Cumhuriyet, Türkiye Büyük Millet Meclisi çatısı altında kuruldu. Yukarıda da ifade ettiğimiz gibi, Kurtuluş Savaşı, Meclisten yönetildi ve kazanıldı. Kurtuluş Savaşı’nı yürüten Meclis, tüm olumsuz şartlara rağmen, ulusal egemenliğin ve bağımsızlığın sembolü hâline geldi. Cumhuriyetin ilanı ve onu takip eden reformlar bu Meclis eliyle gerçekleştirildi. Kurulduğu ilk günden beri Meclisimiz ülkemizi geleceğe hazırlamada ve hedef koymada öncü kuruluş olmuştur. Cumhuriyetimizin kuruluşunun 100. yılı olan 2023 ve Anadolu’nun Fethinin 1000. Yılı olan 2071 hedefleri de milletin iradesinin tecelli ettiği Türkiye Büyük Millet Meclisinde şekillenmektedir.”

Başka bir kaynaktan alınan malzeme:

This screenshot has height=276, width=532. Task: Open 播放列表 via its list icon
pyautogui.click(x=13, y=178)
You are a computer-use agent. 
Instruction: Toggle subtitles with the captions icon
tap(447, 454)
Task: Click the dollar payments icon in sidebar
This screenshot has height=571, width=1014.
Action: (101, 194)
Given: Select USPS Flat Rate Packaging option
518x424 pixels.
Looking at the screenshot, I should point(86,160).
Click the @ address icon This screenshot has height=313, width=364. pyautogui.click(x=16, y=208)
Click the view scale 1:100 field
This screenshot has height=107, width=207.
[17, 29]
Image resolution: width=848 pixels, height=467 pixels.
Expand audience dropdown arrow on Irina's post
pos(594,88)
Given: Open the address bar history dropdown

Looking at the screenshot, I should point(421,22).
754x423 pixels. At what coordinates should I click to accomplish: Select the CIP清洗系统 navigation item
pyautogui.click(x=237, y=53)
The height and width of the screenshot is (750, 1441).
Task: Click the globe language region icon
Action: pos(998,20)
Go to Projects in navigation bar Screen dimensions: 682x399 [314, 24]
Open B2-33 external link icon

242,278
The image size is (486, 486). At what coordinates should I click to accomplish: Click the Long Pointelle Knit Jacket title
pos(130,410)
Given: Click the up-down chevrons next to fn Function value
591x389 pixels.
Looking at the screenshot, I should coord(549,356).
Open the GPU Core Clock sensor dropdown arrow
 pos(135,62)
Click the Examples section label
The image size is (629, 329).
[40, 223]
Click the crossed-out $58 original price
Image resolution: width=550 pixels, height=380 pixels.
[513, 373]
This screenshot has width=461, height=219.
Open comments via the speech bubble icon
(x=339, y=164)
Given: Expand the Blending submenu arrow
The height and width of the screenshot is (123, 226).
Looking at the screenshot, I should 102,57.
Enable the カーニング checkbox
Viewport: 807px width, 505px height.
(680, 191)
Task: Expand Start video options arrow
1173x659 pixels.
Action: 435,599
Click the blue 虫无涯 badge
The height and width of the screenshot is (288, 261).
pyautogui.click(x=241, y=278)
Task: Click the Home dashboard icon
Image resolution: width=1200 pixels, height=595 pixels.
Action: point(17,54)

Türkiye Büyük Millet Meclisinin ülkemizin geleceğine yönelik olarak koyduğu hedeflere ulaşmak için uyguladığı kararlı ve onurlu yürüyüşün, vatandaşlarımızın iradelerini askıya alan uygulamalarla zaman zaman kesintiye uğradığını sözlerine ekleyen Nevzat Pakdil, “Bu kesintilere ister darbe denilsin, isterse post modern darbe denilsin, sonuç olarak ülkemizin hedeflerine ulaşmasında ciddi sıkıntılar oluşturmuş, hatta hedeflerden bile sapmalar gerçekleşmiştir. Fakat yapılan tüm müdahalelere rağmen, milletimizin feraseti ve basireti bizzat Türkiye Büyük Millet Meclisinin varlığında tekrar vücut bulmuştur. Bu açıdan Türkiye Büyük Millet Meclisi ülkemizin bütün renklerini, tüm zenginliklerini bünyesinde yaşatmaktadır” diye konuştu. Pakdil açıklamalarını şöyle tamamladı:
“Türkiye'nin yakın siyasi tarihine baktığımızda insan haklarının teslim edilmesinin, ilerleme ve kalkınmanın, siyasi istikrarın sağlandığı dönemlerde gerçekleştiği de bir realitedir. Temsilde çoğulculuğu sürdürürken siyasi istikrarın sağlanması bütün siyasetçilere düşen önemli bir sorumluluktur. Modern ve olgun bir demokrasi için günümüzde sivil toplum örgütlerine de büyük görevler düşmektedir. Demokrasiler sokak hareketleri ile değil, terör eylemleri ile değil, üniversitelerin, sivil toplum örgütlerinin ve halkın önerileri ile güçlenir.Bugün Çözüm Sürecini konuşuyoruz, tartışıyoruz ve sonuca ulaşmaya çalışıyoruz. Düne kadar terör eylemlerinden bir sonuç alınamadı, şimdi konuşarak, tartışarak sonuca doğru gidiyoruz. Bugün geldiğimiz noktada, demokratik sistemin kendini yenilemesi ve vizyonunu küresel standartlara yükseltebilmesi için siyasetçilere düşen çok önemli bir görev daha vardır. Bu görev, siyaset dilinin değişmesi görevidir. Günümüz sorunlarına, açmazlarına, gelişmelerine cevap veremeyen eski siyaset dilinin, yeni, dinamik, hoşgörülü bir siyaset dili ile yer değiştirmesi gereği, bugün dünya çapında siyaset bilimcilerin ve düşünce insanlarının önemle üzerinde durduğu gündem maddeleri arasındadır. Bu aslında milletin diliyle konuşmak demektir.”